◆ TO DO
Your answer should be one number: the count of lines in these entries that hold the word "Open".

◆ SUPPLIED MATERIAL
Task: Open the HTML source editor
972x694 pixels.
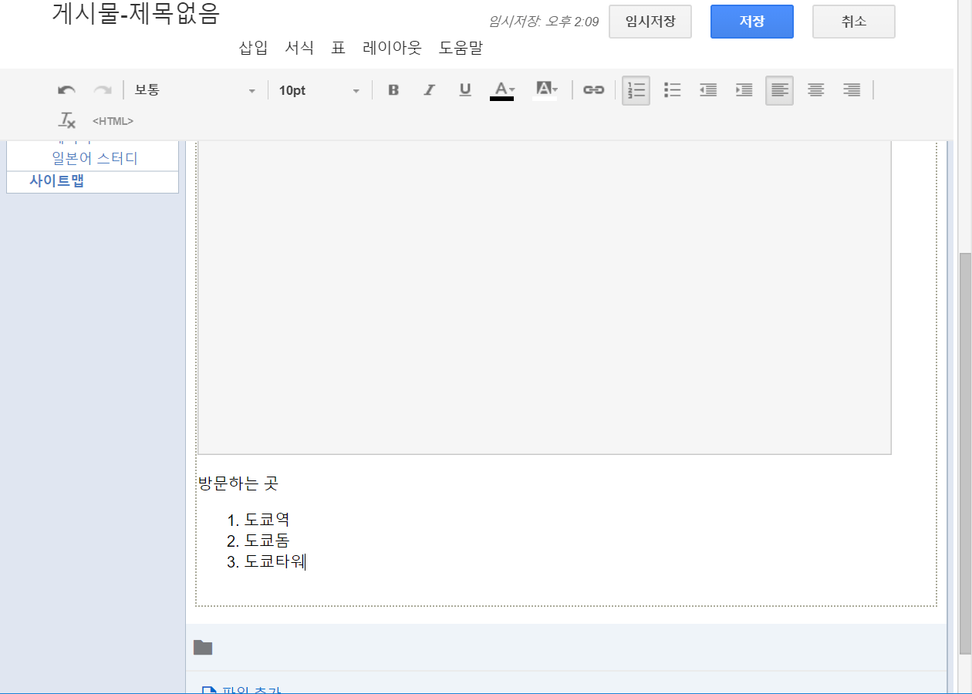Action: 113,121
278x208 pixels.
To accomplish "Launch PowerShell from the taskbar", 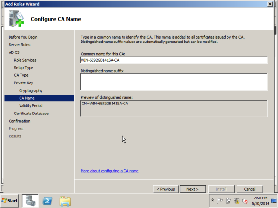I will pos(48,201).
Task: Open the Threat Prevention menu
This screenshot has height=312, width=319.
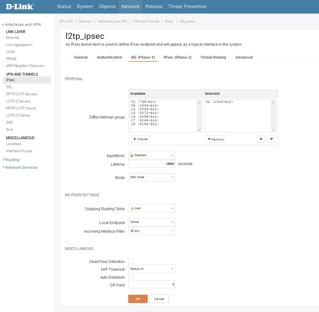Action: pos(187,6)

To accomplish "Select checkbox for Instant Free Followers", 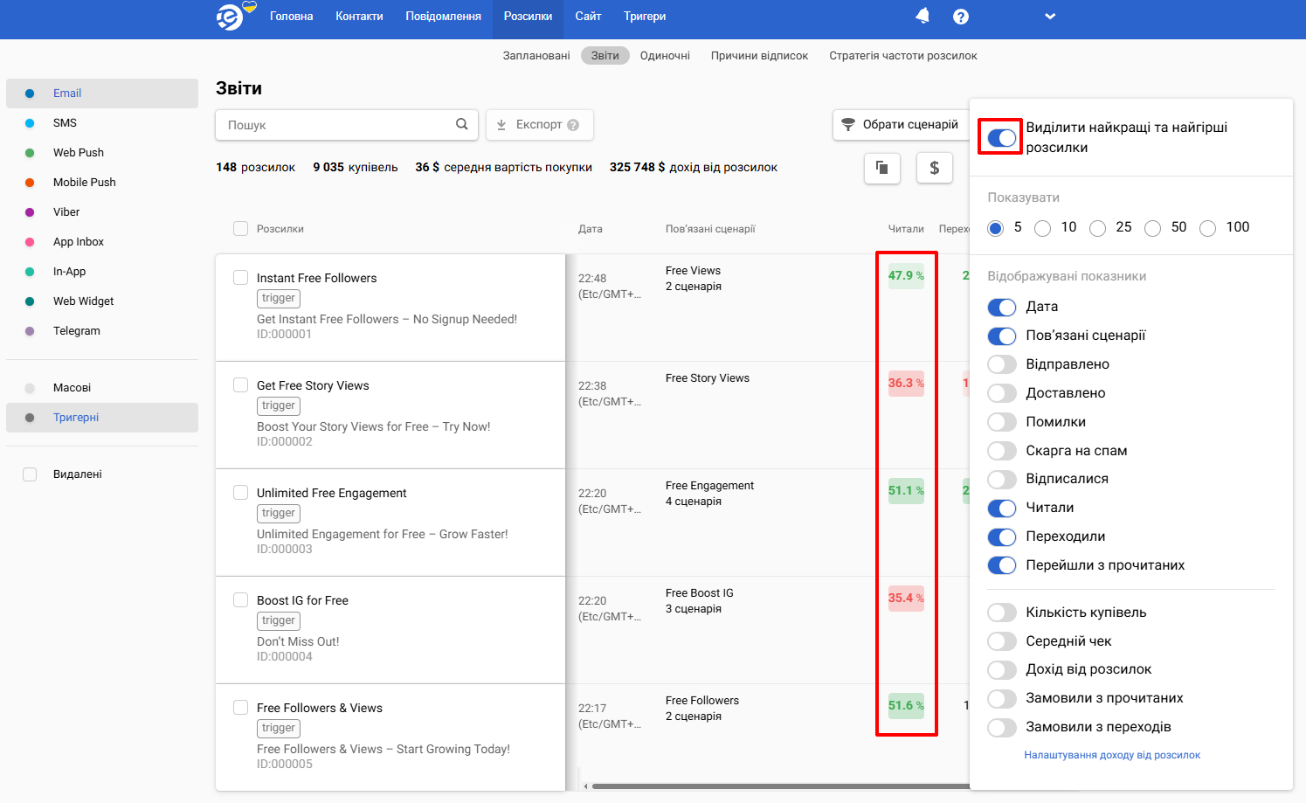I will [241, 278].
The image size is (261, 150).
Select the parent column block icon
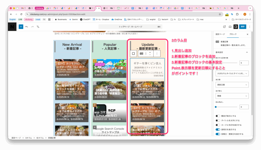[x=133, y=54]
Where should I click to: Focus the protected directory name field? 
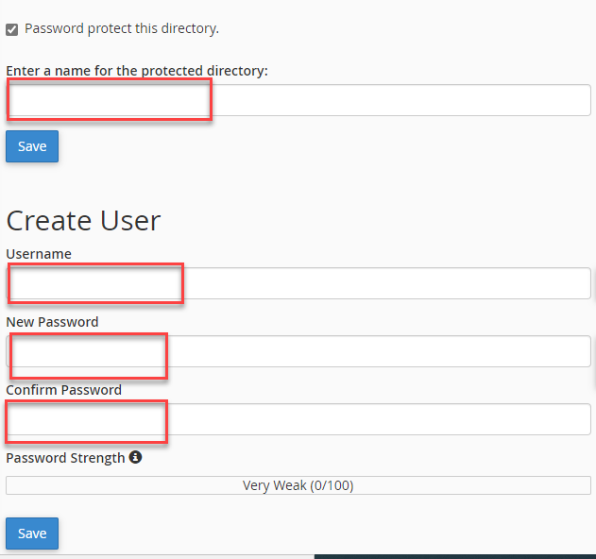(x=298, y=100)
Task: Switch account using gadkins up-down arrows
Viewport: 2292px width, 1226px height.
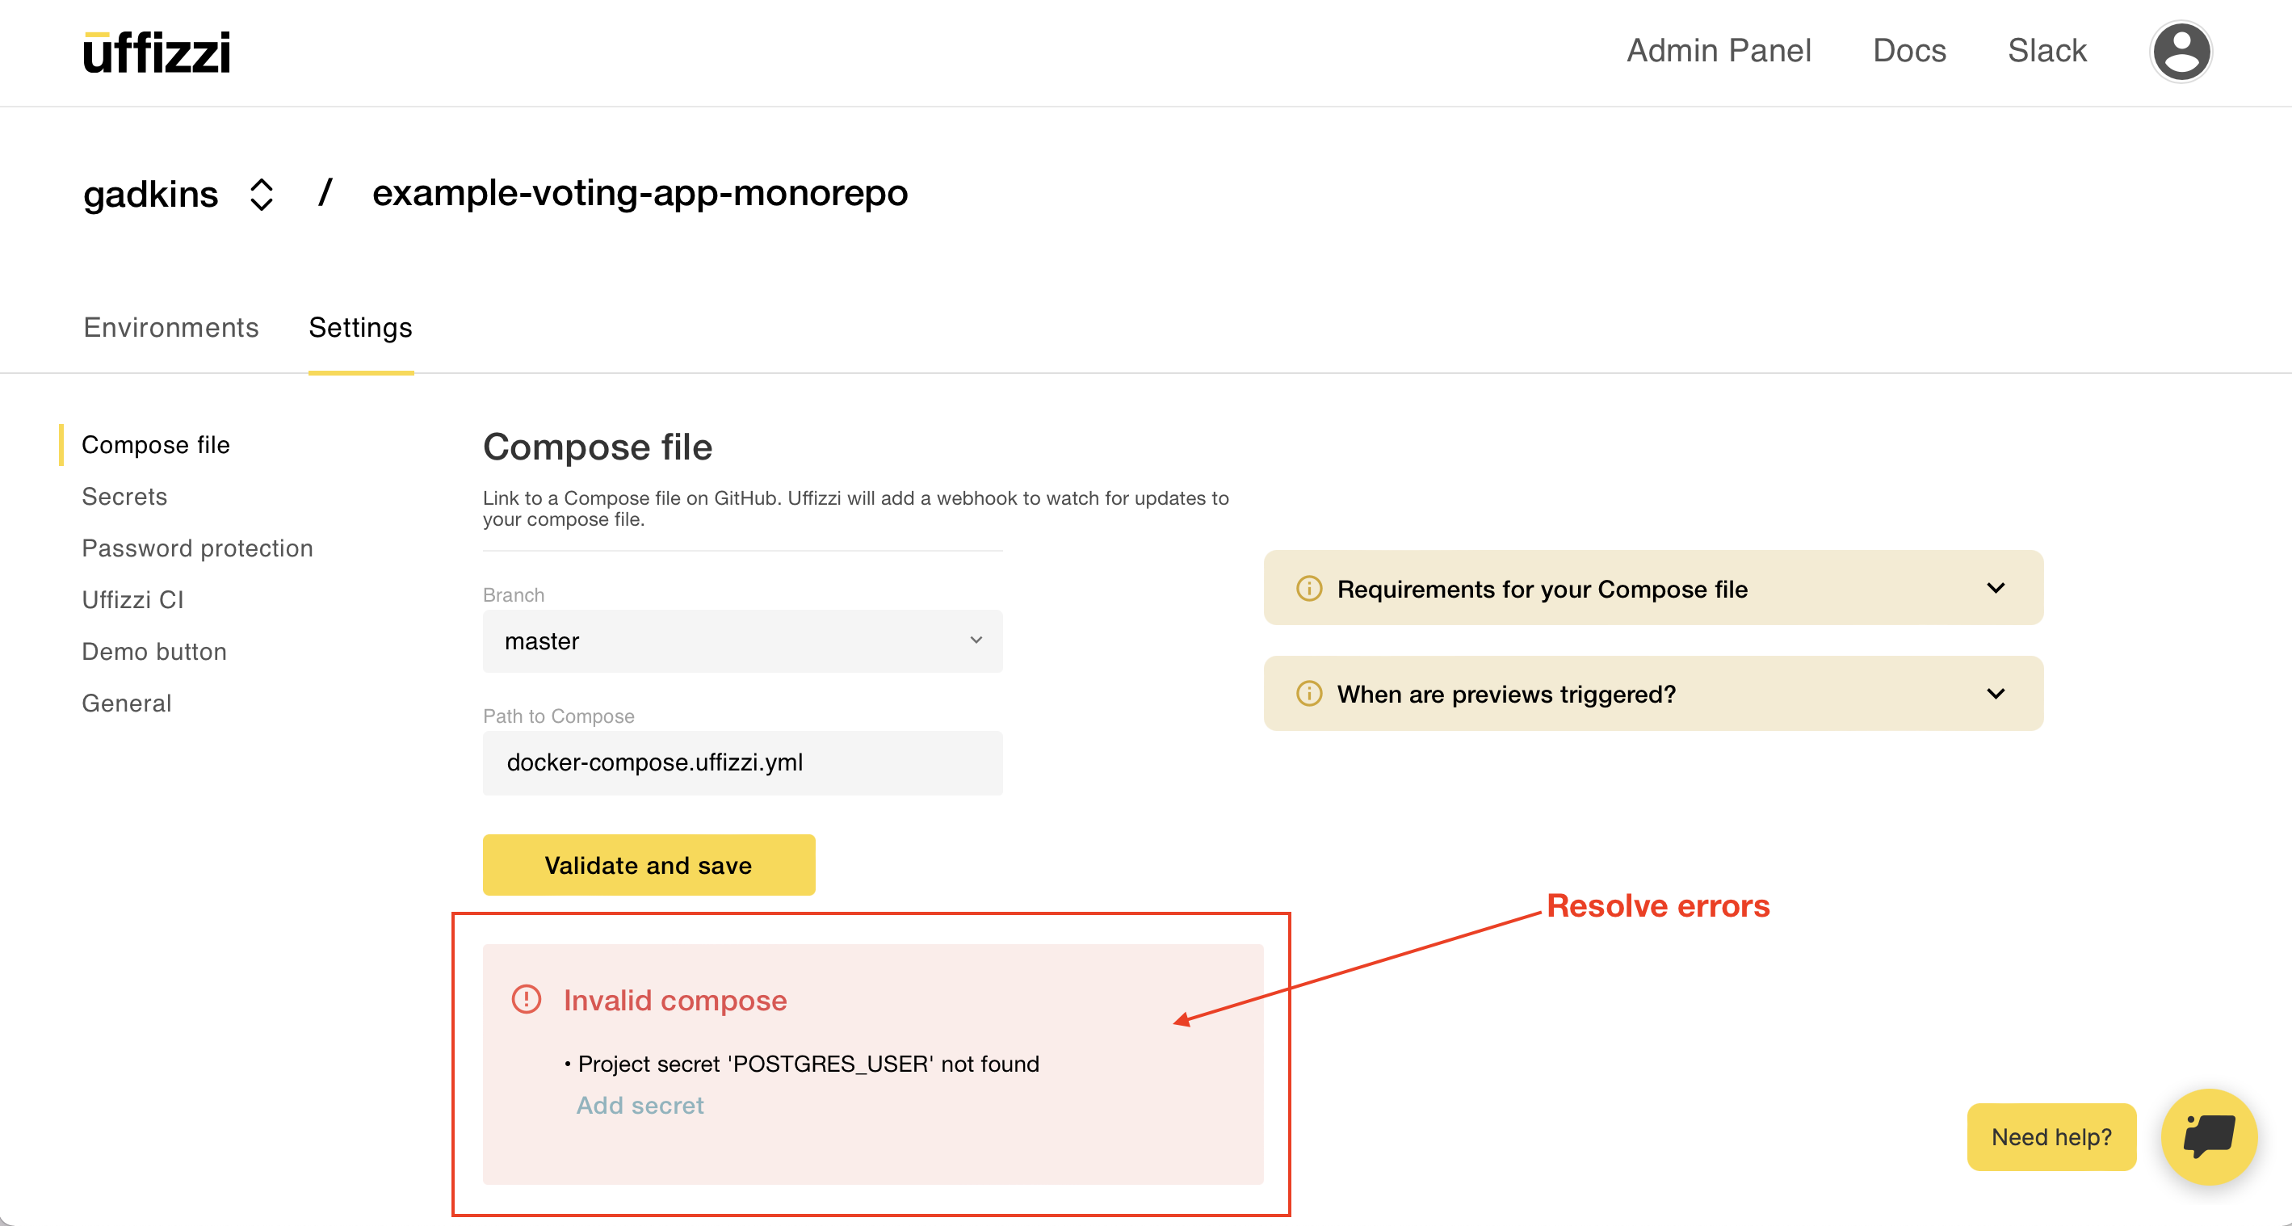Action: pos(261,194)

◆ SOLVED EXERCISE
2